Harvard’s students and employees have faced all the anti -Semitism and Islamic fear in a very extreme atmosphere on one of the best universities in the United States.
The issuance of reports on Tuesday follows the establishment of separate work teams on combating anti -Jewish feelings and anti -Muslims last year, amid protests on the campus on the Israeli war on Gaza.
It also comes at a time when Harvard University is involved in a legal battle with US President Donald Trump because of his decision to freeze more than a billion dollars in the university’s financing, a step that Trump’s claims have been taken in response to anti -Semitism on the campus.
In a statement announcing the results, the President of Harvard University, Alan Garper, said that members of the Jewish, Israeli and upper community reported that “public signs of their identities to avoid confrontation”, while members of Arab, Arab and Palestinian society described the feeling that they were “judged, involved, and silent.”
“The worry in particular is the readiness of some of the reported students to treat each other with contempt instead of sympathy, and they are eager to criticize and reject, especially when it is given to hide the identity and the distance provided by social media.”
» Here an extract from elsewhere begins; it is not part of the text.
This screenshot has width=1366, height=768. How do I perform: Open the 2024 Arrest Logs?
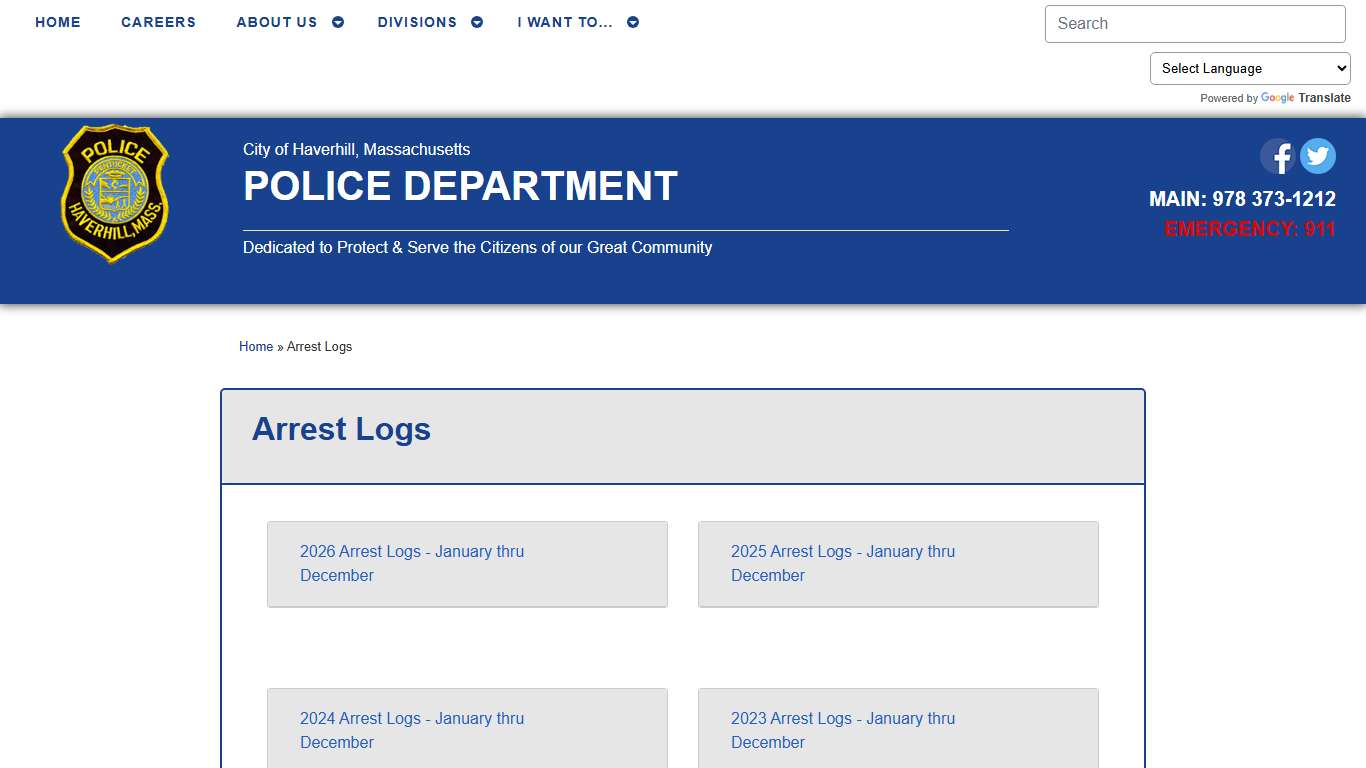click(x=411, y=730)
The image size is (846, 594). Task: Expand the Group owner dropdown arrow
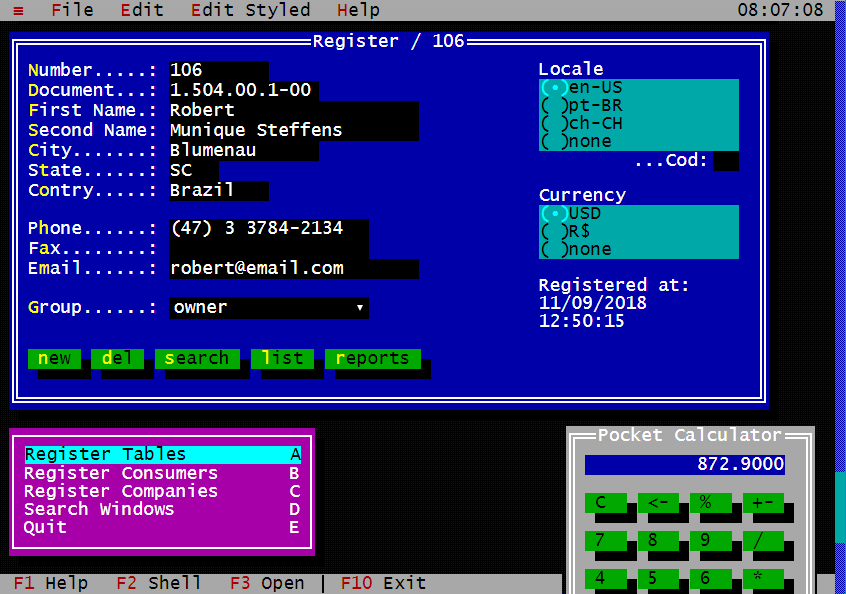point(359,308)
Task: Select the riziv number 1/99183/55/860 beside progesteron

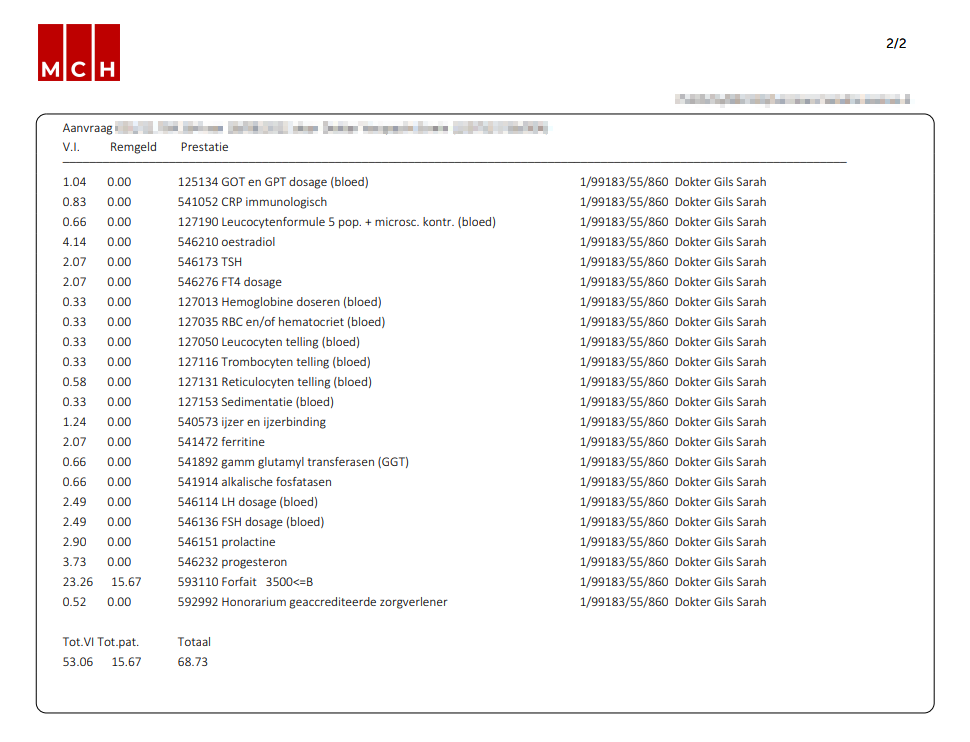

“Some students have reported to be paid by their peers to the vicinity of the life of the campus because of those who are or what they believe in, which leads to the erosion of our common sense of society in this process.”
In its report, the work squad of anti -Semitism and anti -Israeli bias said in its report that the bias was “overcame, practiced and tolerated” at Harvard University and within the academic circles on a larger scale.
In an internet poll, 26 percent of the Jewish students reported that they were physically insecure, while 39 percent said they did not feel at home at the university, the work group said.
The work group said that approximately 60 percent of Jewish students reported “discrimination, stereotypes, or negative bias” due to their opinions, with only 25 percent believe that there is no “academic or professional punishment” to express their opinions.
Among other examples of the aforementioned bias in the report, the work group quoted an unveiled Arab -Israeli student as saying that the Israelis were “accustomed to social discrimination” from their first day on the campus.
The report reported that “people refuse to speak to you. They do not pretend to be nice. Some people pretend they are nice and end up with a conversation (A) in a polite way when they discover (I) Israeli and then do not speak to (me) again.”
The work group of combating anti -Muslims, anti -men and anti -Palestinian, found a similar climate of hostility, describing a “deep feeling of fear” between students and the state of “uncertainty, abandonment, threat and isolation” on the campus.
“The Muslim women who wear the veil and students supporting the Palestinians who were wearing Kefiyehs spoke about facing verbal harassment, called” terrorists “, and even paste.
He added that “the issue of doxxing was particularly highlighted as a major concern that does not affect only physical safety and well -being, but also future professional prospects,” referring to the practice of detecting personal information or identifying information online.
Nearly half of the Muslim students and employees who were included in the survey reported that they are physically unsafe on the campus, while 92 percent said they believed that they will face professional or academic sanctions to express political opinions.
“As Muslim students, we used to live in permanent fear,” the work group quoted an unveiled student as saying.
“There were trucks wandering all over the campus for several months, and the faces of Muslim students were shown … my colleagues who lost their jobs just because they were in the leadership of Islamic faith organizations were excluded to dry as soon as their offers are canceled, but they may think that there are anti -textile trucks that were wandering on the campus and planes that are developing with anti -contestants, I cannot think it cannot help in it. “
Both work teams have released a series of recommendations to combat prejudice on campus, including expanding access to the legal services equipped to control Doxxing and determine admission priorities from students who support the open investigation.
Garper said that the university will work to double its efforts to ensure that it is a place “in which ideas, enjoyment and dates are welcomed in the spirit of searching for truth” and “mutual respect is the rule.”
He said: “Especially when the tensions are high, we must adopt the challenge of seeing each other as we are in fact, unique individuals who have complex beliefs and identities, and leave our prior concepts behind us and meet each other gently and anxiously.”